There are several types of conveying systems used with modern mining machines. These systems include multistage continuous conveyors having mat chains as the front stage and flight bars as the back stage; flight bar conveyors driven by a single centrally located chain, and flight bar conveyors which may curve in the middle of their travel to bend around corners. Various types of these different conveying systems are described for example in U.S. Pat. Nos. 3,044,753 issued to A. G. Wilcox, Jr., July 17, 1962; 3,116,914 issued to W. G. Young et al, Jan. 7, 1964; 3,161,439 issued to J. S. Newton et al, Dec. 15, 1964; 3,774,969 issued to M. K. Lebegue, Nov. 27, 1973; 3,860,291, issued to Rauch et al, Jan. 14, 1975; and 3,892,443 issued to E. M. Arentezen, July 1, 1975.
The Wilcox U.S. Pat. No. 3,044,753, discloses a continuous mining machine having a full width cutting head or auger which may be pivoted so that it can mine seams which may be classified as medium to high. The machine includes a containing structure having upwardly U shaped sides within which ride flight bars which are attached at their center points to an endless chain. The material cut from the seam by the auger head is conveyed by a gathering head to the flight bar conveying system. The gathering head includes a helical or gathering scroll having an axis parallel with the axis of the cutting auger. The helical scroll cooperates with a conveyor pan to move coal or mined material which has been dislodged along the length of the cutting auger and fallen on the floor of the mine to the center of the machine such that it can be picked up by the flight bar conveyor. The helical scroll is driven by a driving means located close therewith, which in turn provides a sprocket driven to the single centrally located chain of the flight bar conveying system. It should be noted, that the scoop and helical gathering systems is of significant importance with this type of mining machine since the auger cutting head may pivot a significant distance away from the gathering system and thus the cutting auger cannot serve to move the mined material from the edges of the machine to the center of the machine.
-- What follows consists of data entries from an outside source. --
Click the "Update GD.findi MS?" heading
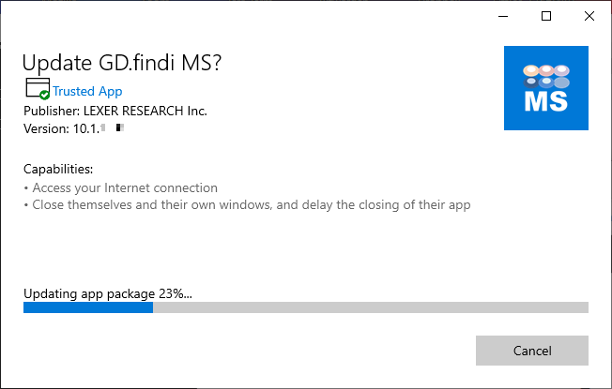pyautogui.click(x=121, y=63)
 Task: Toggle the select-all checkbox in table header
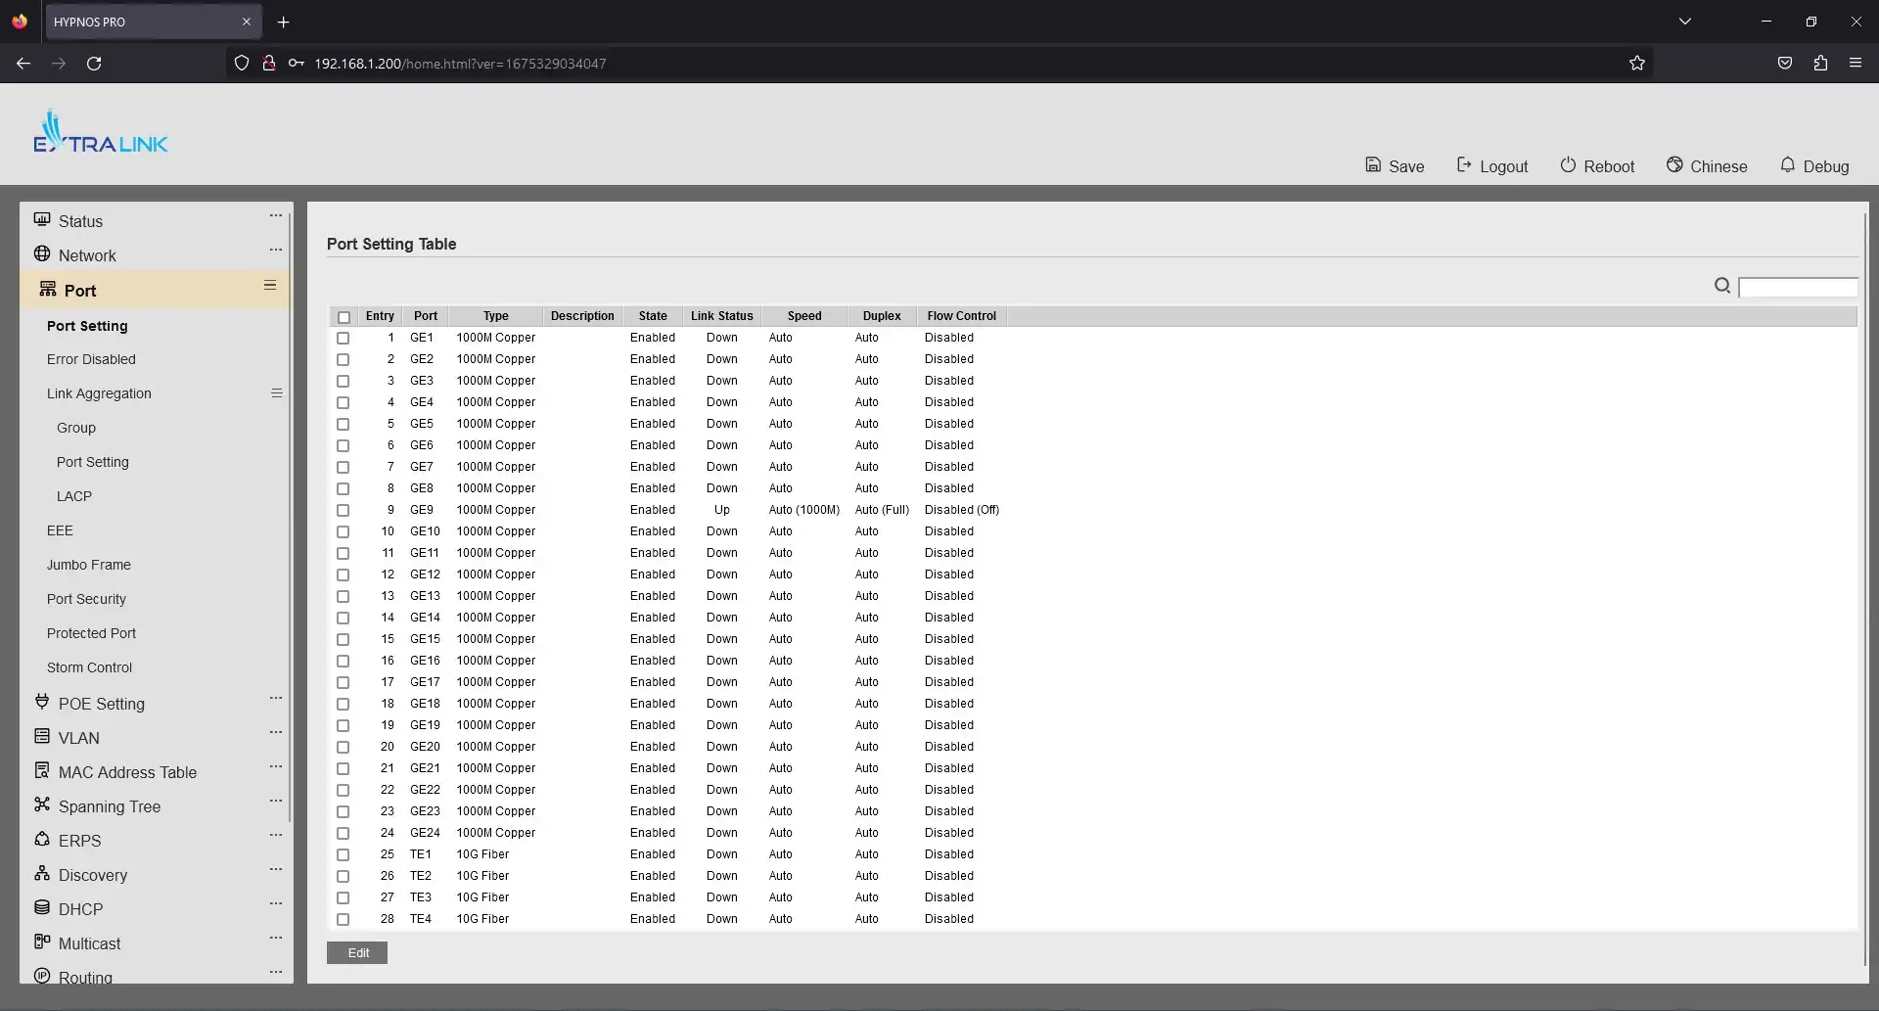tap(344, 317)
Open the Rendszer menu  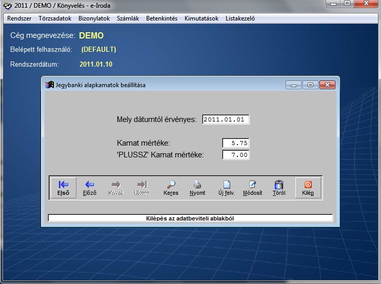click(x=19, y=18)
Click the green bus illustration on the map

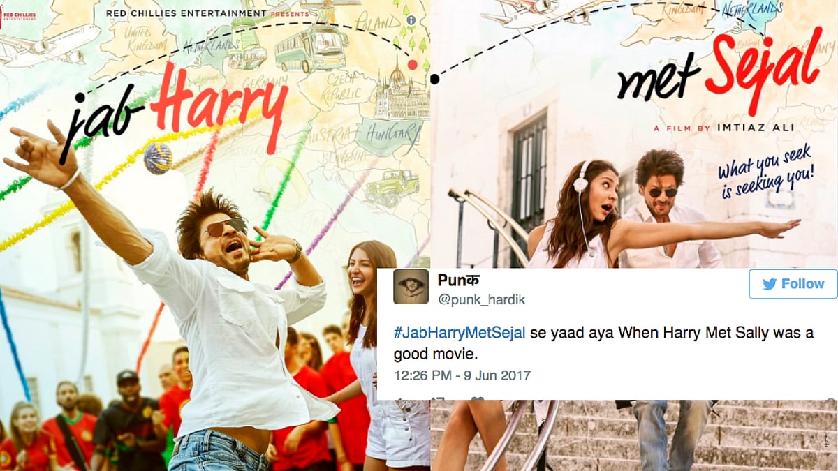click(x=311, y=49)
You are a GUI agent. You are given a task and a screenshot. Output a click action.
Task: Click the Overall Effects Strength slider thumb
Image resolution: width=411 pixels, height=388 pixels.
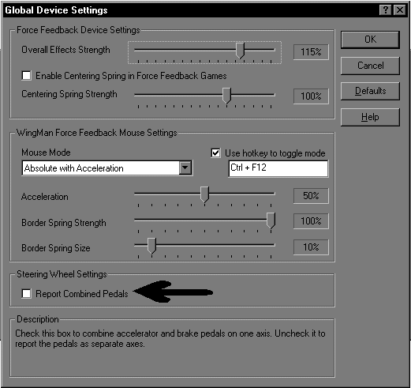(x=240, y=51)
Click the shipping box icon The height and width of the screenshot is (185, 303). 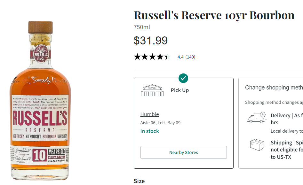[x=257, y=145]
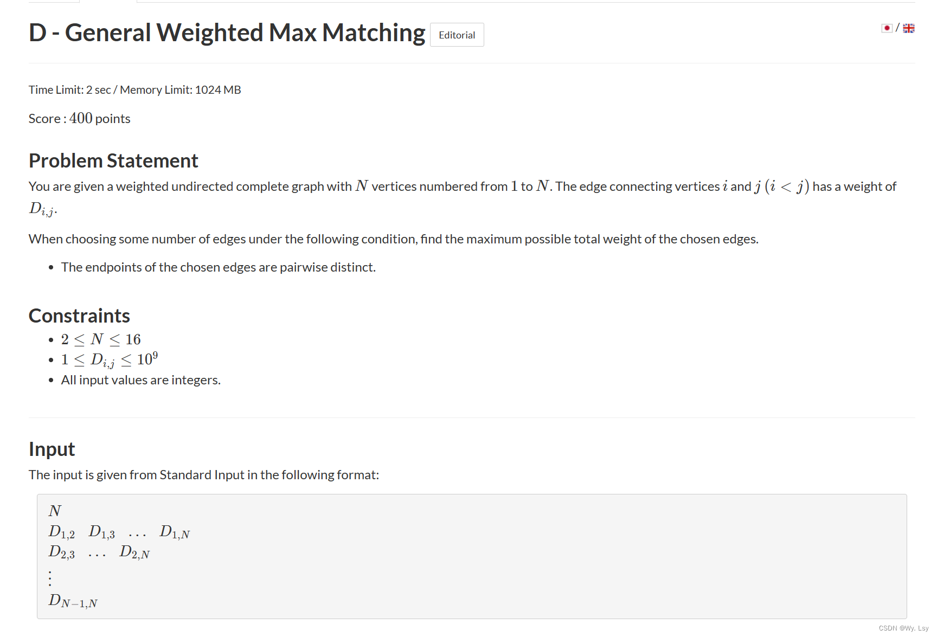Viewport: 937px width, 637px height.
Task: Click the constraint 2 ≤ N ≤ 16
Action: point(100,339)
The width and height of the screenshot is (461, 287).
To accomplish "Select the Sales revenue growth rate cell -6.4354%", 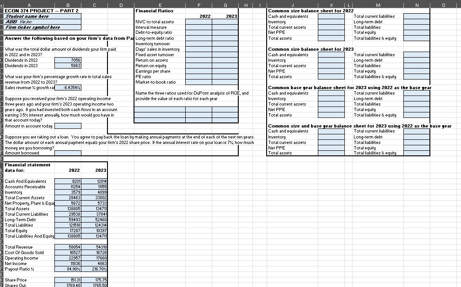I will (x=68, y=87).
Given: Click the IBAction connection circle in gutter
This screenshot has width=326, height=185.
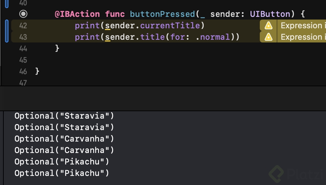Looking at the screenshot, I should tap(23, 14).
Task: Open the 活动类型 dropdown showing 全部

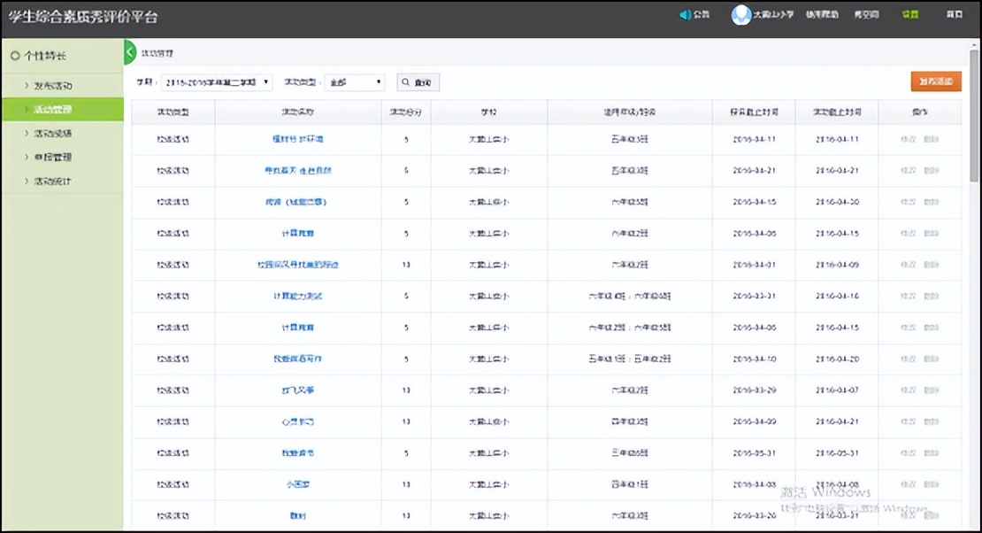Action: click(354, 81)
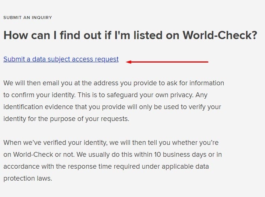This screenshot has width=265, height=197.
Task: Select the line identity for the purpose of your requests
Action: tap(66, 119)
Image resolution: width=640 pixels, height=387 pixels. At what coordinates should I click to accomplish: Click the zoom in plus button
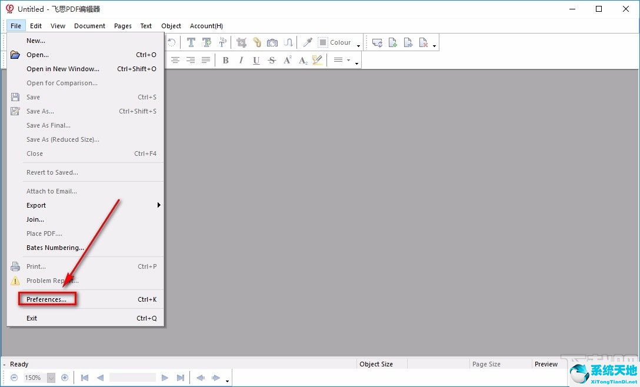tap(65, 378)
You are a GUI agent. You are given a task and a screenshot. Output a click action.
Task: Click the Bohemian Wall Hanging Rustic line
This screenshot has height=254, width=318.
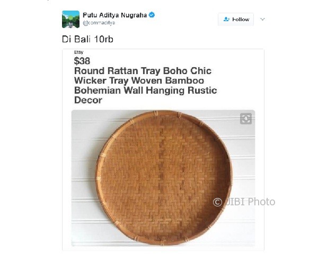tap(146, 90)
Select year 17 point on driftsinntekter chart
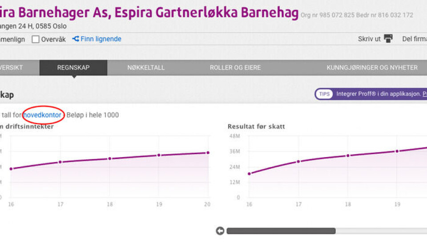The height and width of the screenshot is (244, 427). tap(60, 162)
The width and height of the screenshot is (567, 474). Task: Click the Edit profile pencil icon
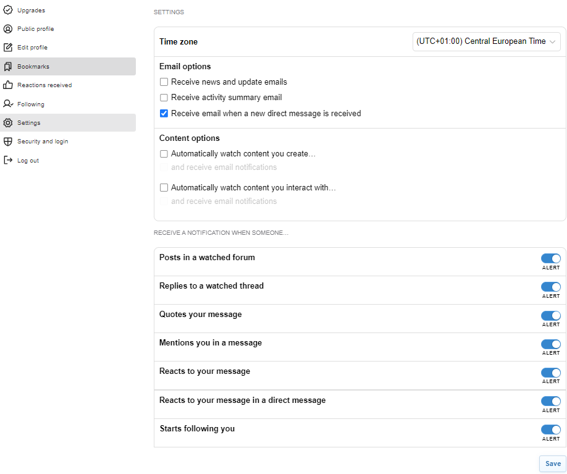[x=7, y=48]
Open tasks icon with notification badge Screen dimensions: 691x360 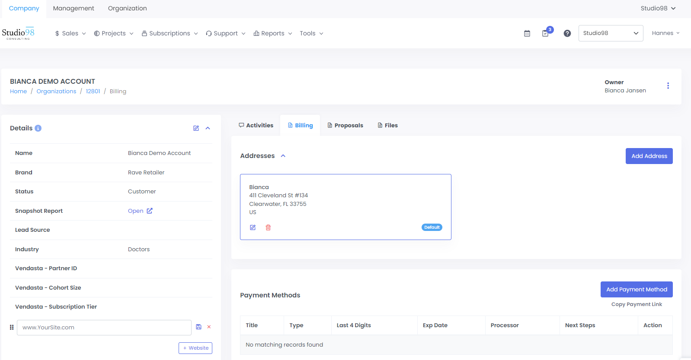click(546, 33)
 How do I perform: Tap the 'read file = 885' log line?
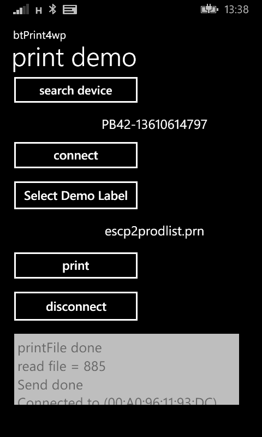point(62,366)
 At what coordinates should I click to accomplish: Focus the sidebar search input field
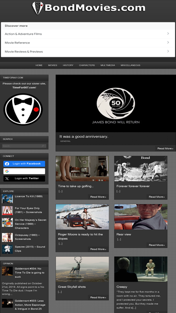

The U.S. Pat. No. 3,116,914 issued to Young et al, includes a conveying system essentially the same as that disclosed in the Wilcox patent. However, in addition, the conveying flight bar system of this Young et al patent has flexible sides so that the conveyor may be made to bend in the middle area and thereby convey mined material or coal around a curve. In addition, the Young et al patent describes a different type cutting head. According to the Young patent, removal or dislodging of material to be mined is accomplished by a "ripper head" which comprises a series of toothed continuous chains which are urged forward to engage the material being mined. As was the case with respect to the Wilcox patent, it is of significant importance to note that the gathering system of this invention also uses a helical or scroll gathering head which works in cooperation with a scoop that rides or scrapes along the floor of the mine. Thus, as the mining machine moves forward, coal is dislodged and falls onto the floor of the mine, is scraped into the scoop and is then conveyed towards the center of the mining machine by the scroll gathering head where it is picked up by the flight bars and conveyed to the rear of the machine for subsequent transporting out of the mine.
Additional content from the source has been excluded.